Though proudly Irish first and foremost, the family are also US citizens. Three of the children were born in America and the other two - Stephen and Eadaoin - were entitled to citizenship because of the status of the parents.

“Effectively we could claim them as citizens.”

He also spent ten years in Alaska rising from the bottom to the very top of a huge hotel enterprise.

Ger Roche

Ger’s first job with the Northwood Operating Corporation.

"I started washing dishes in the hotel, I worked as a maintenance man and climbed the whole way to the top and also managed sister hotels.”

The hotel in Fairbanks also had 350 apartments, a bank, hair salon  and shops. The complex provided everything most people could wish for in terms of services.

“It covers the whole city block and people didn’t have to leave the hotel,” he said, adding that he flew the Irish flag from the building.

“I loved Alaska, especially in the summer even though it was as cold as minus 42 degrees in winter. I developed an interest in skiing and was good enough at it. I did it every Sunday for ten years. That’s all I did in Alaska, apart from work because there’s not much to do there.”

Alaska is the biggest state in the US. It’s 19 times the size of Ireland and twice as large as Texas.

Many people were working on the Trans-Alaska oil pipeline system, which is 800 miles long and four feet in diameter running from Prudhoe Bay in the north to Valdez, on the Gulf of Alaska. Some were from Ireland and Ger also employed some of them in the hotel.

“It was a hard land but you got used to it. There was big money to earned on the pipeline and I got to know a lot of Irish people.”

In all, he was 20 years in the US, ten years in Alaska and another ten between New York and Boston.

On his return to Ireland he was initially involved in building construction in Galway.

“I got into house building and house rebuilding. I bought some properties which needed to be renovated, rebuilt them and sold them. He spent some four years there, a lot of in Gort.

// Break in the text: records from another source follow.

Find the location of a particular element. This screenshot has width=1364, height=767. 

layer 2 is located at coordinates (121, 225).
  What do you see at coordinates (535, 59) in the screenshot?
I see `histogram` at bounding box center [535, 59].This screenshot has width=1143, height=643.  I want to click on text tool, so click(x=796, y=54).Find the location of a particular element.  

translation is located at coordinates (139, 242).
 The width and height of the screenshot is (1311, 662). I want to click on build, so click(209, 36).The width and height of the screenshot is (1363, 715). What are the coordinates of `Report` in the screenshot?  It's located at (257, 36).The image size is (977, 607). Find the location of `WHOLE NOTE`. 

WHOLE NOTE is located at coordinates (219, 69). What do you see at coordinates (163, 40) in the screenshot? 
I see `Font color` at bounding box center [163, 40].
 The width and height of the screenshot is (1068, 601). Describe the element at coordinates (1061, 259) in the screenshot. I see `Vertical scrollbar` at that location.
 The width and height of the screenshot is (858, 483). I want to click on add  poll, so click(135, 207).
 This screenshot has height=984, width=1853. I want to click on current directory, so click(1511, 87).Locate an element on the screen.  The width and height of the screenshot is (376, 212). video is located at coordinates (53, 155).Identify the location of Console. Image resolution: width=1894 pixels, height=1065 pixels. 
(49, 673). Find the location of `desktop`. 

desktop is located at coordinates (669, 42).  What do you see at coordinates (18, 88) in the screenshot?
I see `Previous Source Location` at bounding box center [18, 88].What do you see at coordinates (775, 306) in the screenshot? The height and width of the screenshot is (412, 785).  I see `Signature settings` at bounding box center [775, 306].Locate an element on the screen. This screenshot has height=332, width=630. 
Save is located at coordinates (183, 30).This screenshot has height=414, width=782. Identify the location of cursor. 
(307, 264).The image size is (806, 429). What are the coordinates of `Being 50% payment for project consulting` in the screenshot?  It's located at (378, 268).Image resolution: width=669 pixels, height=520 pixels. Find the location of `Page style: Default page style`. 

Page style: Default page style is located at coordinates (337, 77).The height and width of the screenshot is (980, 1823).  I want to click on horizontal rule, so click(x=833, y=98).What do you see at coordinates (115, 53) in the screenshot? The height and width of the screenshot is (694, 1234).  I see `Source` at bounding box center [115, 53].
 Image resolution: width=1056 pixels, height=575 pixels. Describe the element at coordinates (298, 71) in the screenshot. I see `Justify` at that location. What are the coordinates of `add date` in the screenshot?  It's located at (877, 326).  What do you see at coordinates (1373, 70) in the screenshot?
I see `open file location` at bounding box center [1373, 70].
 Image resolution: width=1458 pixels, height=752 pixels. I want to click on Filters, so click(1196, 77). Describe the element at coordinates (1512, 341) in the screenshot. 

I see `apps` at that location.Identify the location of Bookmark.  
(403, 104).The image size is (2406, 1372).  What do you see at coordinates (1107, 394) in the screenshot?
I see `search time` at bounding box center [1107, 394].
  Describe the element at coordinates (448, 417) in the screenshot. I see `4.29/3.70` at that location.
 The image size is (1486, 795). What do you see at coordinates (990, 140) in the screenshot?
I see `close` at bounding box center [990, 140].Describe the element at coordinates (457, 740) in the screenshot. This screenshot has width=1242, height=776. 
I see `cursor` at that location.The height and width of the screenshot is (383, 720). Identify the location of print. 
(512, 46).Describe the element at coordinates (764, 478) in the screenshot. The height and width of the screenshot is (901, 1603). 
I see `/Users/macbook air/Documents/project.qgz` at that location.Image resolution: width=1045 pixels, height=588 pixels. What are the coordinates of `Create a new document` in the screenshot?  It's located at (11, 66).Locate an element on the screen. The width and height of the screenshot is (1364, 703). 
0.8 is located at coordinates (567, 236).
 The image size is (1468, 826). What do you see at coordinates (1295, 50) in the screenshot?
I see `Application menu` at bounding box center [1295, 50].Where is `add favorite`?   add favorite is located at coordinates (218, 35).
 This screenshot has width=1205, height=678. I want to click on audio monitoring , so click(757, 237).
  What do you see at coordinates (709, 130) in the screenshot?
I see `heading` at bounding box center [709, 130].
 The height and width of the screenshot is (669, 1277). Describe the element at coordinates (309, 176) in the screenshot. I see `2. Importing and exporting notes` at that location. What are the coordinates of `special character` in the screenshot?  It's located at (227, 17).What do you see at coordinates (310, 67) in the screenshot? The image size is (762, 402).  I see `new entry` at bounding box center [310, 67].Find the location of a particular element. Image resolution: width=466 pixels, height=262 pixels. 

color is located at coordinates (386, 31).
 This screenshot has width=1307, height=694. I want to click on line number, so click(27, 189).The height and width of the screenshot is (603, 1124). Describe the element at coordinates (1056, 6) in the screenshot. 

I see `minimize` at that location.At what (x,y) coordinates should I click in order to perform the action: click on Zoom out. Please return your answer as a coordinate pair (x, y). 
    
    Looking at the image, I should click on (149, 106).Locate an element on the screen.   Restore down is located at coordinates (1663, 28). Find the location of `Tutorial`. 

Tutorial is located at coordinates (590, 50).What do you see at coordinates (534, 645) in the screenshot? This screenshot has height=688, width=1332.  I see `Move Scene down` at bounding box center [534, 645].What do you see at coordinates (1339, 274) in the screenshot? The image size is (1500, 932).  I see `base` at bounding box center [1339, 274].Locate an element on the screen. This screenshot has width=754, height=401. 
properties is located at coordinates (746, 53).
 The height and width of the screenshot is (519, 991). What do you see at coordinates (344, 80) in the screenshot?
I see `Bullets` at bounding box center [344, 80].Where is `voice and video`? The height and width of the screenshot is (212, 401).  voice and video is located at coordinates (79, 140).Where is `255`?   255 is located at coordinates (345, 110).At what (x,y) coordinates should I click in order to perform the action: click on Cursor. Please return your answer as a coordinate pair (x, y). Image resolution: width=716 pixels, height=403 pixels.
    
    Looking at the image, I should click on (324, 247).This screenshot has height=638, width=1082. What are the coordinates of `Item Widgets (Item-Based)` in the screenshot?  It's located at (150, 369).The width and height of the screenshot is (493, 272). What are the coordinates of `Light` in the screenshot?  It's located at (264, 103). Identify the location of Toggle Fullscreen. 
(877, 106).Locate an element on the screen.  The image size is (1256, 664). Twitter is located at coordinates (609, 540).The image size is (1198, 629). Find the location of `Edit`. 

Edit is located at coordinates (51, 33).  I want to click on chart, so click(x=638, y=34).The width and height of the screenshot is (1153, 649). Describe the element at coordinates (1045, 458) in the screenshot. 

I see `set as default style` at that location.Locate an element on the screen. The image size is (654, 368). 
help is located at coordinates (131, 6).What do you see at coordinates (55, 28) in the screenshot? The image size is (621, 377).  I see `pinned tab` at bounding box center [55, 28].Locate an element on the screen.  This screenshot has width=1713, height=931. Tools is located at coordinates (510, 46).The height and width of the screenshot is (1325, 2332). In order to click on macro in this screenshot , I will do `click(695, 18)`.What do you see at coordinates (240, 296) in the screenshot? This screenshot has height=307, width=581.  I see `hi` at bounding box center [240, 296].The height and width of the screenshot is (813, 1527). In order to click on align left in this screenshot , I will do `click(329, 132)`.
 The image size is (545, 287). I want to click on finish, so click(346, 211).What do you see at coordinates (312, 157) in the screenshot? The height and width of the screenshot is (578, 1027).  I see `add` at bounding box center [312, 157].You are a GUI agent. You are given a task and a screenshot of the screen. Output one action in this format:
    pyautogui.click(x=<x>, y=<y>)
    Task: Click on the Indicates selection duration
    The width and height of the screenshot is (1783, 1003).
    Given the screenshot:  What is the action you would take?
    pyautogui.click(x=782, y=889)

After that the family bought and operated a farm at The Swan/Wolfhill in Co Laois but not before “I got the itch to go back to the US but I couldn't settle there.”

He was to return to building in Galway, this time building apartments.

Eventually in the mid 1990s he sold the farm and bought a site in Naas where the Vista Primary Care Centre was to be established.

The ambitious forward seeing project cost some €25m. It opened in 2008 and this was followed by a severe economic downturn.

“The recession came and the world effectively fell apart. I had to sit down with my accountants and try to buy the enterprise and as of today I own it.”

But the project for which he is best known is the Naas Shopping Centre.

The shopping centre plan was launched by other well known  local developers and was originally due to open at the end of 2009, five years after the then developers lodged the original planning application. Originally it was envisaged that Dunnes Stores would be the anchor tenant and there was provision for 747 car park spaces.

But nothing much happened and in 2015 Kildare County Council reassured politicians and residents that the three cranes towering over the structure were safe. KCC said the cranes are inspected regularly and safety certs are being provided. The cranes were eventually removed in 2018 at a reported cost of €120,000.

About a year later the National Asset Management Agency appointed top finance house Duff & Phelps as receiver in a move which was regarded as a lead-in to putting the premises up for sale. The premises was placed on the market by Cushman & Wakefield in 2019 and bought in 2020 by Roche Group.

“It cost €5m and I’ve put another €5m into it since then. There is no anchor tenant as of now; but I’m convinced that one will come.”

And the Forge Inn, with three function rooms, reopened earlier this year.

In the meantime, he says, in the region of 300 car parking spaces are due to open shortly with another 300 spaces to follow on.